Dataset entries:

· · · ·

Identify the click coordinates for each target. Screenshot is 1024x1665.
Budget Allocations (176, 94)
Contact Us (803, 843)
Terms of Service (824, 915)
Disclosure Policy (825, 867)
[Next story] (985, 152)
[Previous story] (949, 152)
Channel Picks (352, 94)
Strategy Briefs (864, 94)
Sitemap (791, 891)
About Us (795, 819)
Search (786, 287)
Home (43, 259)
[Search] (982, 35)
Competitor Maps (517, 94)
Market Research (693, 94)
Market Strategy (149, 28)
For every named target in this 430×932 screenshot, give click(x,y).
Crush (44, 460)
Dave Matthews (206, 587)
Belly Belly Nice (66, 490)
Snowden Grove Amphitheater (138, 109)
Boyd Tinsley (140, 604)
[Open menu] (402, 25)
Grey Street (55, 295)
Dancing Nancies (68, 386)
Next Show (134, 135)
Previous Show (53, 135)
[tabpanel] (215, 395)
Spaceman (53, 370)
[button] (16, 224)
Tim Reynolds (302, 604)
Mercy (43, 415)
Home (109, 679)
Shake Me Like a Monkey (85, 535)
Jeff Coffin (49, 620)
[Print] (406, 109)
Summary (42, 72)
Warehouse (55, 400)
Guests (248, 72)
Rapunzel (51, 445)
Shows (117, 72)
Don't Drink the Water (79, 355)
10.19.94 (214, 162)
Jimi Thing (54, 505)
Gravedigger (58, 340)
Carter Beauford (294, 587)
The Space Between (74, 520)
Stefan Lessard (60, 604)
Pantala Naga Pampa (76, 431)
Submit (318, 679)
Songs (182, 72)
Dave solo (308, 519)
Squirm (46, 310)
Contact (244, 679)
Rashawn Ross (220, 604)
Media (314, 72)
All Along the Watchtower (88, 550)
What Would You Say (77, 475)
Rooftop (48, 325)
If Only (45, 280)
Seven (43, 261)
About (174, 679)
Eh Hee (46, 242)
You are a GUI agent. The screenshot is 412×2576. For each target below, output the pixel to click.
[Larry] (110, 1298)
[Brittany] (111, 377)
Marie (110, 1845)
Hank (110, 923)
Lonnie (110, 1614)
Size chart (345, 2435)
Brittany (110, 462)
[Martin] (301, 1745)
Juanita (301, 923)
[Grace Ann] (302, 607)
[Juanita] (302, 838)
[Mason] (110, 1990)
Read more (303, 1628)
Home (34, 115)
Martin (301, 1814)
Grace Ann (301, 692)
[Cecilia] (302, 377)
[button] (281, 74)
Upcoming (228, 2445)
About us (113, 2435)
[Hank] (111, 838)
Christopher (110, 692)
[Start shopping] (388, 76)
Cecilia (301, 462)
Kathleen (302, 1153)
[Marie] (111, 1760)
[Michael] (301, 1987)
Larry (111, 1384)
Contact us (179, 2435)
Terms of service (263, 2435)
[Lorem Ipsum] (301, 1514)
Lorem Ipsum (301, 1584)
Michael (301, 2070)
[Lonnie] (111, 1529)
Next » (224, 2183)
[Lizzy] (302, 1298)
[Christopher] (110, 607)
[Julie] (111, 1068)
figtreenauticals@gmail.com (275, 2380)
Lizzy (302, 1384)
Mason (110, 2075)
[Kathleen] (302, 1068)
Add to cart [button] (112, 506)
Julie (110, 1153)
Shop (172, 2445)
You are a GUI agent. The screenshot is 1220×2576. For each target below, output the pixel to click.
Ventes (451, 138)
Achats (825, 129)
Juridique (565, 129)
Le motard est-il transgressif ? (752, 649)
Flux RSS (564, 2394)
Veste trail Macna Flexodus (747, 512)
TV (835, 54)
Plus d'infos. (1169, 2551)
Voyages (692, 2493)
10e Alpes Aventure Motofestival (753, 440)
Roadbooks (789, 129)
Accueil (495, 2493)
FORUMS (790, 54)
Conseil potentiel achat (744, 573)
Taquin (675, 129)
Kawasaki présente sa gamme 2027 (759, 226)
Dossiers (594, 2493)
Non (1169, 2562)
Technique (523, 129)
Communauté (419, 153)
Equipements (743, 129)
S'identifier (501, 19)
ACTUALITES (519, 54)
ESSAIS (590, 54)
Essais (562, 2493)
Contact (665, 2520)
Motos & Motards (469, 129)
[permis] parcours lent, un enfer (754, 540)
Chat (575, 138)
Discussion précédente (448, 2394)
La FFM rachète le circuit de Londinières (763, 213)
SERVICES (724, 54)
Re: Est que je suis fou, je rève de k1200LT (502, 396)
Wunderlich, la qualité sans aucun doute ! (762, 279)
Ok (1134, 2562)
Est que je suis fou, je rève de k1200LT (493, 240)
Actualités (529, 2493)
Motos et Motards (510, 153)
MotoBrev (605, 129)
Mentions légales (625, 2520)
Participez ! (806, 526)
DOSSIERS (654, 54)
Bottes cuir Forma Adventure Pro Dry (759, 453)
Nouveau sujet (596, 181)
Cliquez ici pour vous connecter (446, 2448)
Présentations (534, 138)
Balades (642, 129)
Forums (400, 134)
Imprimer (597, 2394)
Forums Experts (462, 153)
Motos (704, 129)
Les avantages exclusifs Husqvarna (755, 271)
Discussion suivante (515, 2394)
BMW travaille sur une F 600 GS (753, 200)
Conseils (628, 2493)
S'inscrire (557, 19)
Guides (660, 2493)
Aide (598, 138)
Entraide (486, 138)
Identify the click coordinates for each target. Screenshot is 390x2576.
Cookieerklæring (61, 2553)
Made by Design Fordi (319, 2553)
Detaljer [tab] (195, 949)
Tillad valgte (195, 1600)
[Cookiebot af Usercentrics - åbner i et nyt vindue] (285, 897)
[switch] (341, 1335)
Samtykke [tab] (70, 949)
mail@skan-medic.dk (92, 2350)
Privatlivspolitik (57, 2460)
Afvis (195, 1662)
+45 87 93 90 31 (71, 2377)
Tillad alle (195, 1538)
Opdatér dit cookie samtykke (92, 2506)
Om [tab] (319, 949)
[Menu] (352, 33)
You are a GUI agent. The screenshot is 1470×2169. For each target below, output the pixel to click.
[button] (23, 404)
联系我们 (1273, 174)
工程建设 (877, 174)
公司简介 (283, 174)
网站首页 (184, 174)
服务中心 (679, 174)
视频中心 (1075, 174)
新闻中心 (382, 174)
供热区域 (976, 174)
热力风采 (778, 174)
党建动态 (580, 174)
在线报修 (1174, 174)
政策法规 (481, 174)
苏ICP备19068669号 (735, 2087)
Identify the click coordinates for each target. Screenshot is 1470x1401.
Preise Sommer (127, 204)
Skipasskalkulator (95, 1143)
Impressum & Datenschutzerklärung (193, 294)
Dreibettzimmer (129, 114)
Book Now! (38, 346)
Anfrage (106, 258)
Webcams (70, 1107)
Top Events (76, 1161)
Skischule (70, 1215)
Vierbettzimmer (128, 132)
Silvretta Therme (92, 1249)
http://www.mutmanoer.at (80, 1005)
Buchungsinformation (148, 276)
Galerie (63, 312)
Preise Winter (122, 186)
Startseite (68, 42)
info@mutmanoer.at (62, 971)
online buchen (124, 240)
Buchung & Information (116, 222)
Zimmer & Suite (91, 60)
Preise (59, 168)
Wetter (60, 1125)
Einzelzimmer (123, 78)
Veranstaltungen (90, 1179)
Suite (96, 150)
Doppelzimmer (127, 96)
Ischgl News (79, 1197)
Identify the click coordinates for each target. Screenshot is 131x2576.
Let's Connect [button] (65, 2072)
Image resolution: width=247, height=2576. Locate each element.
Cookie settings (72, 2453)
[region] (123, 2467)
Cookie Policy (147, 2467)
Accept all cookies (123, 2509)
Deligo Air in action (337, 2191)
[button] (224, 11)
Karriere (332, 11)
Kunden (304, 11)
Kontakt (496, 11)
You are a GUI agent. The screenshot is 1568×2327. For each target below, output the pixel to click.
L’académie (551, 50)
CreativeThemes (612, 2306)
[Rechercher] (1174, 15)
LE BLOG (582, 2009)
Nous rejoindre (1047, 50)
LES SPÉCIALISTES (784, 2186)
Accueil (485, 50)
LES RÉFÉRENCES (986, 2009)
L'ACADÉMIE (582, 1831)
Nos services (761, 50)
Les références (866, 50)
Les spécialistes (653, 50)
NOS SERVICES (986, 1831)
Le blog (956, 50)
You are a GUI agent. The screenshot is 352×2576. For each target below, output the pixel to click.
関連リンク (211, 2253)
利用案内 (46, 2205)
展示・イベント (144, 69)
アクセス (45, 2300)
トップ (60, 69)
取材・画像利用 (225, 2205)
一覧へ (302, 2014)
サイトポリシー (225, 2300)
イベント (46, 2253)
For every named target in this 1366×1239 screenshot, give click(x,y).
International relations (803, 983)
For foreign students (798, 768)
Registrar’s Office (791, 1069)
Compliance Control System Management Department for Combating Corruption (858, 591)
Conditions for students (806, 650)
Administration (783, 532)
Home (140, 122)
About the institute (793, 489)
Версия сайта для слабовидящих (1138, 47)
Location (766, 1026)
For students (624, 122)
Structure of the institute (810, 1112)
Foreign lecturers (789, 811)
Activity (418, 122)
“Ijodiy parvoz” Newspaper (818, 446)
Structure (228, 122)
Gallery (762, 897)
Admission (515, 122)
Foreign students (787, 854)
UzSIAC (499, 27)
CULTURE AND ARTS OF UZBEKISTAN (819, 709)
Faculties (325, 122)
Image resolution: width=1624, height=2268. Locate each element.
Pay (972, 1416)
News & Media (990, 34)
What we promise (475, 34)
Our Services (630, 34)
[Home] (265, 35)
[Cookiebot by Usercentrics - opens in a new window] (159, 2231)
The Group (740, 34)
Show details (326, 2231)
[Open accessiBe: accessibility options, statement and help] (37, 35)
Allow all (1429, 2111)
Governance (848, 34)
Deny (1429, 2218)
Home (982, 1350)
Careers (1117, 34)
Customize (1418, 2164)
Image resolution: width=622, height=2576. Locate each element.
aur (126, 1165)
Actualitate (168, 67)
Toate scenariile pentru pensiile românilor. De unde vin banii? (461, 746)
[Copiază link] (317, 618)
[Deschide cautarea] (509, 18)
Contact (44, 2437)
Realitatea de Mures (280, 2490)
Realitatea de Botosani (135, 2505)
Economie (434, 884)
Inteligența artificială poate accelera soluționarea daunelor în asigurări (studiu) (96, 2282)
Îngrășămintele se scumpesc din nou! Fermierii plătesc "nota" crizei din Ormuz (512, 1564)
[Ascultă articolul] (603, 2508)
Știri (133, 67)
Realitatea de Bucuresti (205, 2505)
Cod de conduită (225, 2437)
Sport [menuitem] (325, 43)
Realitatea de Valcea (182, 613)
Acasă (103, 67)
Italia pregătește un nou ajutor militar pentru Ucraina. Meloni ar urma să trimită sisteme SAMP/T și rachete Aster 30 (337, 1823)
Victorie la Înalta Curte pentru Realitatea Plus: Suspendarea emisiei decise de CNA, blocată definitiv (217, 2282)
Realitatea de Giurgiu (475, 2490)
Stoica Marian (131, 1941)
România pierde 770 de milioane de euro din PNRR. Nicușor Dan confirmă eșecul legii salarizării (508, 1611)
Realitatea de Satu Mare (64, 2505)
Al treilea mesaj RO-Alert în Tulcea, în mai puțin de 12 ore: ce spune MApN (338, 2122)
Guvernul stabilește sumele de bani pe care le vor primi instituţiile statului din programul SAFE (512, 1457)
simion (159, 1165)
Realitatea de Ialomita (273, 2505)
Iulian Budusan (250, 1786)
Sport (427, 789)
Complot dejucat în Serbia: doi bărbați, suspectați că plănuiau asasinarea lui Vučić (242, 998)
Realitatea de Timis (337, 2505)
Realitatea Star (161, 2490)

· · · ·

### What is expected
From the records above, repeat exactly the lines from the one with "Présentations (534, 138)" through the one with "Tillad valgte (195, 1600)", both included.

### Task output
Présentations (534, 138)
Balades (642, 129)
Forums (400, 134)
Imprimer (597, 2394)
Forums Experts (462, 153)
Motos (704, 129)
Les avantages exclusifs Husqvarna (755, 271)
Discussion suivante (515, 2394)
BMW travaille sur une F 600 GS (753, 200)
Conseils (628, 2493)
S'inscrire (557, 19)
Guides (660, 2493)
Aide (598, 138)
Entraide (486, 138)
Identify the click coordinates for each target. Screenshot is 390x2576.
Cookieerklæring (61, 2553)
Made by Design Fordi (319, 2553)
Detaljer [tab] (195, 949)
Tillad valgte (195, 1600)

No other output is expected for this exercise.